FIG. 4. Vancomycin or ampicillin alone is sufficient to improve acute stroke outcome.

A) Timeline of the single antibiotic administration. One day prior stroke mice were trained for the Tape Test. 3 days after stroke mice were tested for motor and sensory function by the Tape Test. B) Infarct volumes in antibiotic treated mice as compared to CTR mice 3 days after MCAO induction. C) Left, bacterial density in the feces 4 weeks after single antibiotic supplementation or in CTR mice. Dash line indicates bacterial density in mice treated with AMNV in the drinking water for 4 weeks. Right, correlation analysis of the fecal bacterial density with infarct volumes 3 days post MCAO after 4 weeks of single antibiotic treatment or in control mice. D) Sensorimotor function in CTR and antibiotic treated mice. Graphs show contact time (left) and time to remove the tape (right) from the contralateral forepaw 3 days after MCAO induction as relative to d-1.

FIG. 5. Single antibiotic treatment with vancomycin or ampicillin improves long-term stroke outcome.

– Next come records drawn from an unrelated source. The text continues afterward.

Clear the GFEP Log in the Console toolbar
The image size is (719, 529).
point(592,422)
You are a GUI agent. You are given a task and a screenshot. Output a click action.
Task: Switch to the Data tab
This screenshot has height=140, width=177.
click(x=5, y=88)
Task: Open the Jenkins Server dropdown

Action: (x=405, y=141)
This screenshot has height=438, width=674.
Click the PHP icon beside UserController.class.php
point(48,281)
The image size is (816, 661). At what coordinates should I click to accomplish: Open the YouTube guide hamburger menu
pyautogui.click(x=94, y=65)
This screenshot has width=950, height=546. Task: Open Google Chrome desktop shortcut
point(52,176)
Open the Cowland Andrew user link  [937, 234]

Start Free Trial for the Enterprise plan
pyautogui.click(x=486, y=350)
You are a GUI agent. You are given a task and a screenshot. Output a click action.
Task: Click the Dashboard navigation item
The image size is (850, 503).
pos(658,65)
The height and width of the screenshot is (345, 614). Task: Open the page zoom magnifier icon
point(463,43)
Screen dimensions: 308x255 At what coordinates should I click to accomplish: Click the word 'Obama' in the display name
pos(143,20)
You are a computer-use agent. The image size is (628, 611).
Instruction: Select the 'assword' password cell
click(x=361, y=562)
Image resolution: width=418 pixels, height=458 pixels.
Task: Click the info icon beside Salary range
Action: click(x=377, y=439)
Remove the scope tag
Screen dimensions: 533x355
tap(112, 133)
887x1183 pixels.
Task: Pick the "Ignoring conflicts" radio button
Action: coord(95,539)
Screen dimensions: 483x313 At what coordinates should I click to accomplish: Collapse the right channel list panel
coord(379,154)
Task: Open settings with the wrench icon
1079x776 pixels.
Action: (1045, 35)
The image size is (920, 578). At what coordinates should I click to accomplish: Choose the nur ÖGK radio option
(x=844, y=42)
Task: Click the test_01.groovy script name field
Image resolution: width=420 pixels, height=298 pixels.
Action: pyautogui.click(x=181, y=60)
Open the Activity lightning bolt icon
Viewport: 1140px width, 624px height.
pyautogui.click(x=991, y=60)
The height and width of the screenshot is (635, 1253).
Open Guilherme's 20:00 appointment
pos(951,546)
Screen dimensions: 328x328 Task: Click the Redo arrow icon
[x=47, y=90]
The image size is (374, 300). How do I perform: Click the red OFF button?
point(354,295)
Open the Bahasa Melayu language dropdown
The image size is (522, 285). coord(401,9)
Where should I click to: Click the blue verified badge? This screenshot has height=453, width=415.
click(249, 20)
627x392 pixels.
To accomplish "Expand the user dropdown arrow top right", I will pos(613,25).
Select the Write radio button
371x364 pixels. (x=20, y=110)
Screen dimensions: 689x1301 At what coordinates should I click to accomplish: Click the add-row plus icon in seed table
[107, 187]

A) CTR and 4-weeks antibiotic treated mice were tested for stereotypic behavior in the vicinity of a foreign mouse (intruder) by the open field test 14 days after stroke or sham surgery. Mice were sacrificed 35 days after MCAO induction for quantification of the brain tissue loss. B) Upper row shows a representative trajectory of mouse movements during the presence of the intruder mouse at the location indicated. Colored circle indicates the position of the mouse at the end of the 15 min trial. Lower row, quantification of the stereotypic behavior (time and counts) in the open field of CTR and antibiotic-treated mice in presence of the intruder 14 days after stroke and sham surgery. No statistical difference was observed between sham groups. C) Brain tissue loss was less pronounced in A-treated mice 35 days after MCAO as reflected by a significant decrease of ipsilateral volume loss compared to CTR mice.

FIG. 6. Association of specific bacteria and enzymatic pathways with infarct volume.

Random forest (RF) analysis showing predictive importance of A) Operational taxonomic units (OTU) at the family level (OTUs > 1% were included) and B) Enzymatic KEGG pathways trained for stroke outcome (size of the infarct volume) in all samples from the antibiotic treated- and control groups. “mse” (mean squared error) is a measure of the prediction accuracy of the RF as a function of permutating a variable. Variables associated with higher mse increase have higher predictive value. “Node purity increase” is a measure of how a split on a given variable reduces node impurity if applied to all nodes and all trees. Higher values are associated with more important variables. C) Heat-map of the significant regulated enzymatic pathways (rows) by samples (columns) after hierarchical clustering of treatment groups and KEGG pathways. Each column represents one mouse.